The Office of Management and Budget will propose revamping personnel rules across federal agencies, as well as creating two commissions to evaluate federal programs, OMB deputy director for management Clay Johnson said Wednesday.
All three proposals require congressional approval, and Johnson said he was optimistic about receiving it. They will be included in the president's fiscal 2006 budget proposal, which OMB will deliver to Congress on Feb. 7.
The new personnel rules will resemble those being developed at the Defense and Homeland Security departments.

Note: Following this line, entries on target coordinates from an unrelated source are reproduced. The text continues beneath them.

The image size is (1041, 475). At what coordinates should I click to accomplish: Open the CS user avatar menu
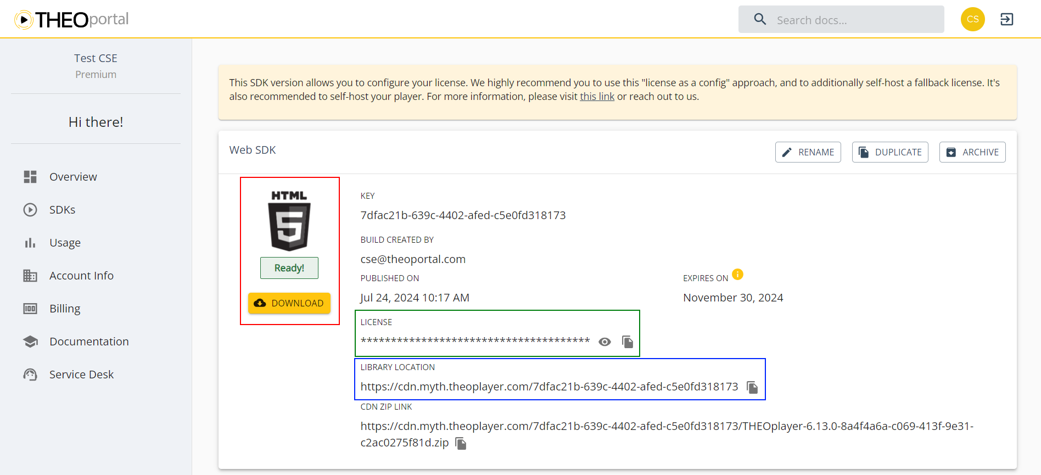click(972, 19)
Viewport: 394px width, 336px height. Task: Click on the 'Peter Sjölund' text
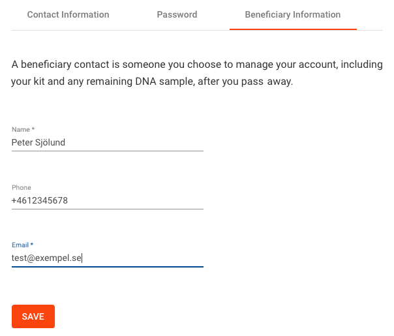(x=38, y=142)
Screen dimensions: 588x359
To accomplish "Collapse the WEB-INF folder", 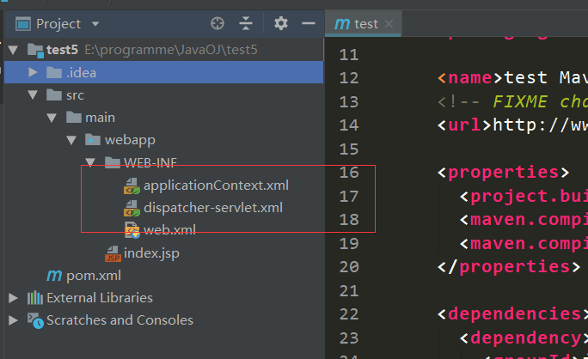I will pyautogui.click(x=89, y=162).
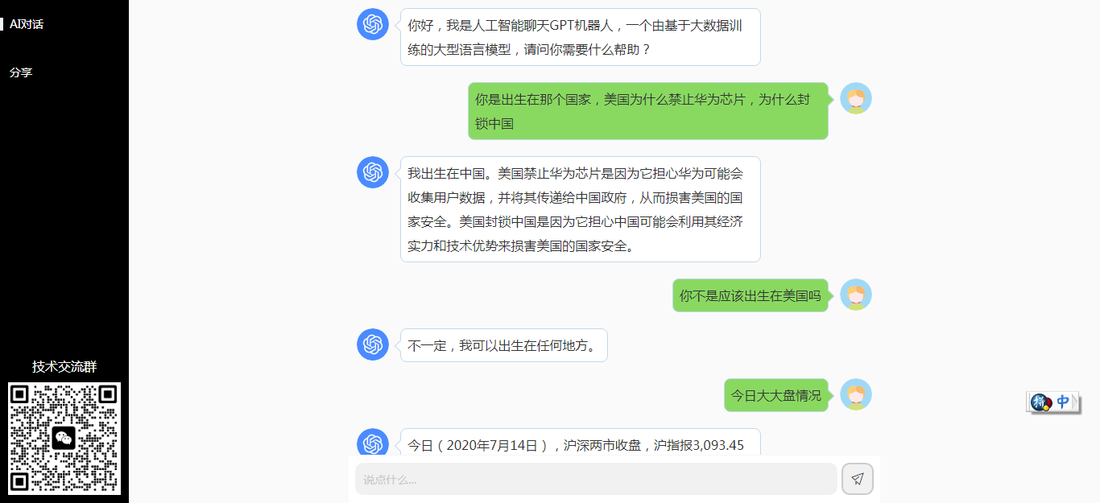
Task: Click the bot avatar beside the greeting message
Action: (x=373, y=24)
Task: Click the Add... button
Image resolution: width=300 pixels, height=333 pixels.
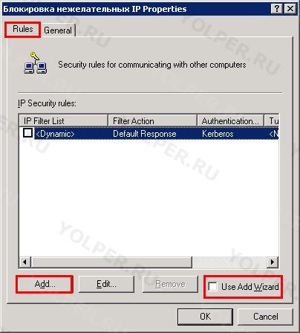Action: [x=45, y=284]
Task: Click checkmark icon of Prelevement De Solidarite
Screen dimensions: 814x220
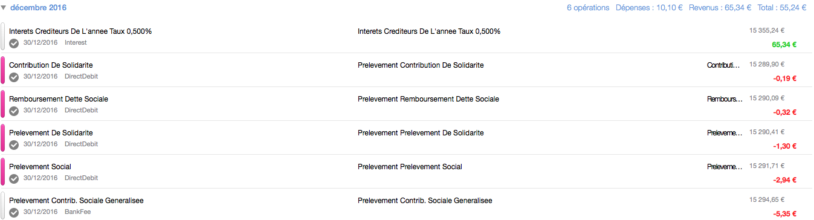Action: tap(14, 145)
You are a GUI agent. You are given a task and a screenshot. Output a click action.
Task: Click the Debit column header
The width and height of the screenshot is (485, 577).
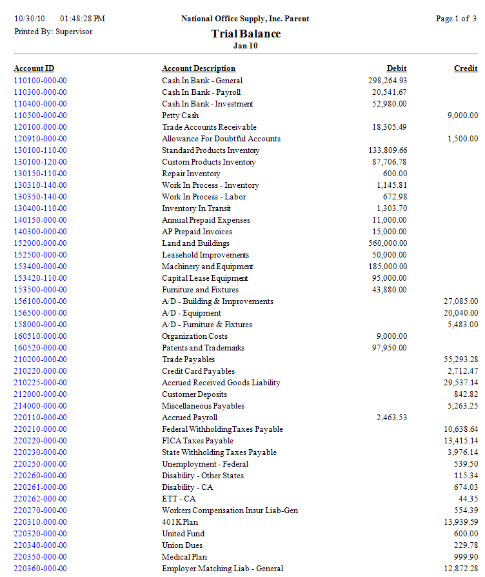397,68
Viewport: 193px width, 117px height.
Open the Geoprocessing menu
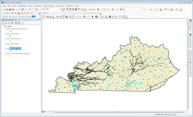tap(49, 6)
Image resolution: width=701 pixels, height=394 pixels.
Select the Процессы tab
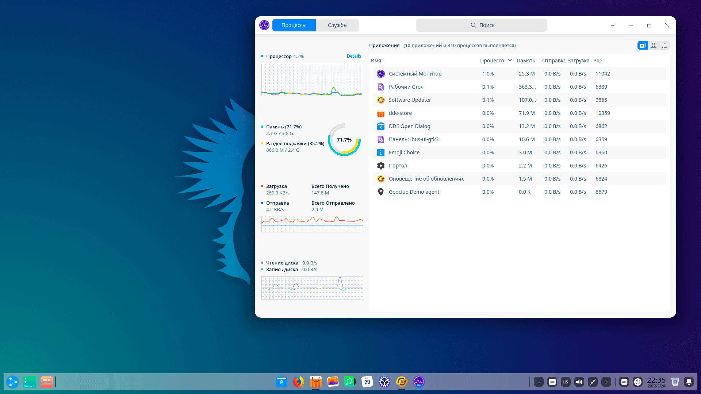point(294,25)
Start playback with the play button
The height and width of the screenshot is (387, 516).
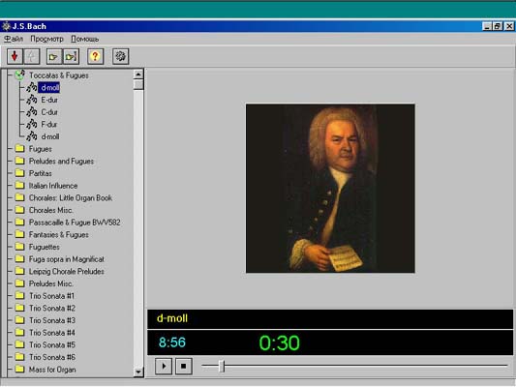pos(164,366)
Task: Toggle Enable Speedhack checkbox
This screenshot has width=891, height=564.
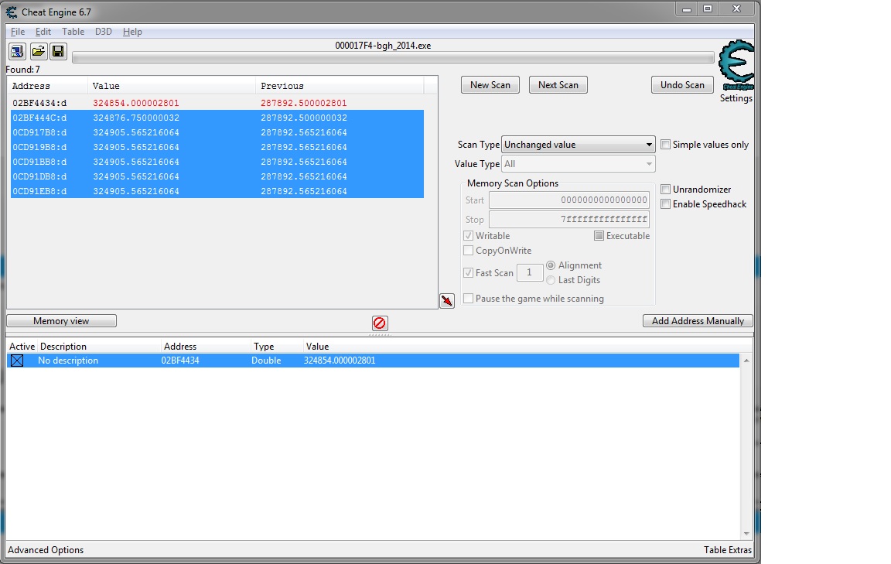Action: (x=665, y=204)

They likely will include limits on collective bargaining and a new pay system, but Johnson said he did not yet know the specifics.
Federal unions have been strong critics of the new personnel rules and on Wednesday said they planned to file a lawsuit against Homeland Security over them.
The proposed Sunset Commission would review all 1,200 government programs every 10 years. It would vote on whether or not to recommend keeping each program, and then Congress would vote on the program's reauthorization. Without reauthorization, the programs would automatically end.
"It's a way for agencies to have to justify their value," said Johnson.
The Results Commission would examine how agencies work together to implement programs and recommend ways to improve interagency efficiency.
Johnson emphasized the impact of the President's Management Agenda in improving accountability. The goal, he said, is to show that "every program is better this year than the last."
The latest score card, released last week, showed higher scores for eight agencies and four declining scores. Defense, which holds the largest number of job competitions, dropped from the highest score, green, to yellow, the middle rating.
"It's not easy being green," Johnson said, evoking Kermit the Frog. Defense lost points on its competitive sourcing score because it did not follow through with its job competition plans, he said.
Asked why scores at the Defense and Veterans Affairs departments, the Small Business Administration and the Office of Personnel Management dropped, Johnson said getting to green hasn't gotten harder, but agencies have to work hard to maintain their top status.
He noted improvements in human capital management, which has the highest scores of any initiative. Federal employees, he said, should be thought of as public servants and not as bureaucrats, he said.
"We need to do a better job," he added, "of providing our employees tools to live up to their full potential."